Traditional methods of credit card payment and mobile payment are shifting. The $15 trillion electronic payment market will continue to evolve, and our wallets will disappear, slowly but surely.
Point of sale is no longer the domain of a physical location, and not even necessarily a function of swiping a card on a mobile reader, such as Square or competing devices. Logging in provides a quicker way to buy and leave, simplifying customer experiences.
PayPal unveiled a new series of traditional and mobile APIs at SxSW last weekend that empowers developers to incorporate payment functionality in any media form.
In theory, with log-ins added to the equation, events, apps or any other kind of device can complete business as necessitated by situation and customer preference. This new transactional evolution empowers commerce in mobile or stationary environments.
One can see web site developers have a new set of requirements developing on the horizon. Not only do they need to incororate social and mobile into design, but now another new element enters the picture, the transaction.
I chatted with PayPal CTO James Barrese at a company sponsored dinner on Saturday night. We discussed the company’s new global payment network design, and its potential dynamic impact on companies and nonprofits.
— Geoff Livingston (@geoffliving) March 10, 2013
The company plans to continue updating its API set, and working with its merchant channels to activate pay anytime, anywhere functionality. PayPal agggressively upped the ante in the game that Square and Braintree started, empowering organizations to provide customer transactions on any device in real time.

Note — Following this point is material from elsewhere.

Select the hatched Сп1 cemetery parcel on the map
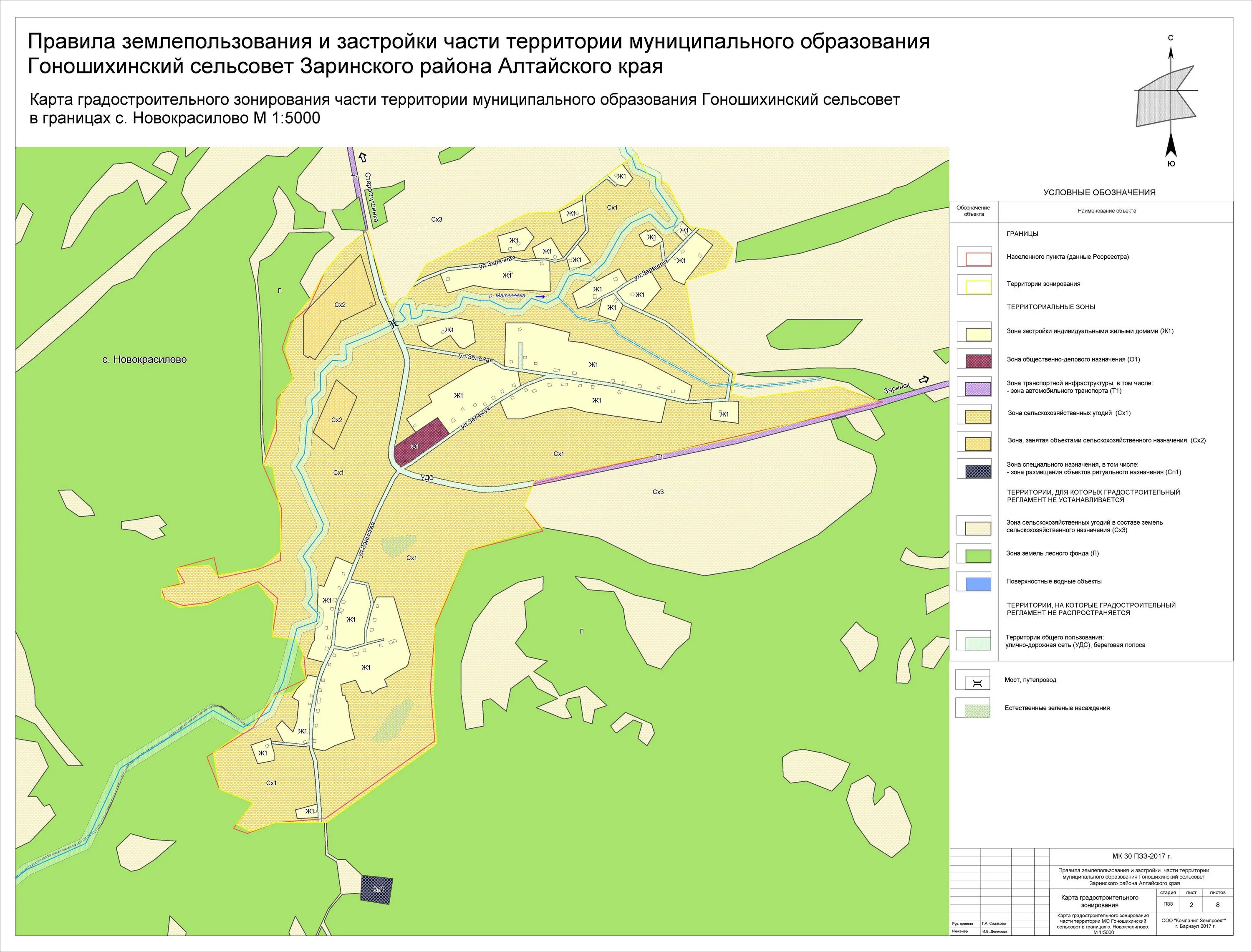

It’s not really surprising to see this evolution, something environed in almost every kind of hard science fiction novel. But now doing business changes for everyone, not just micromerchants on the run, but even large companies and major sporting event venues.
The concept of the customer experience now expands, becoming fluid and more dynamic. Mobility glues the experience together from store to automobile.
Thanks to API driven transactions businesses can create their own forms of transactions, customized to their unique experiences. But to differentiate, businesses increasingly need developers to build those experiences. The cross pollination of technology-based start-ups and traditional business continues, a movement typified by deals and partnerships such as Avis’s aquisition of Zip Car.
In the end, the big winner in this equation is the customer (Hopefully, depending on transacation fees). This can only create more choices, new experiences, different venues, and faster service.
The losers? Perhaps the traditional financial institions, networks like Visa, Mastercard and American Express, but only if they don’t flatten their payment choices. But even the traditional networks are making moves to become more fluid and mobile.
What do you think about anytime, anywhere transactions?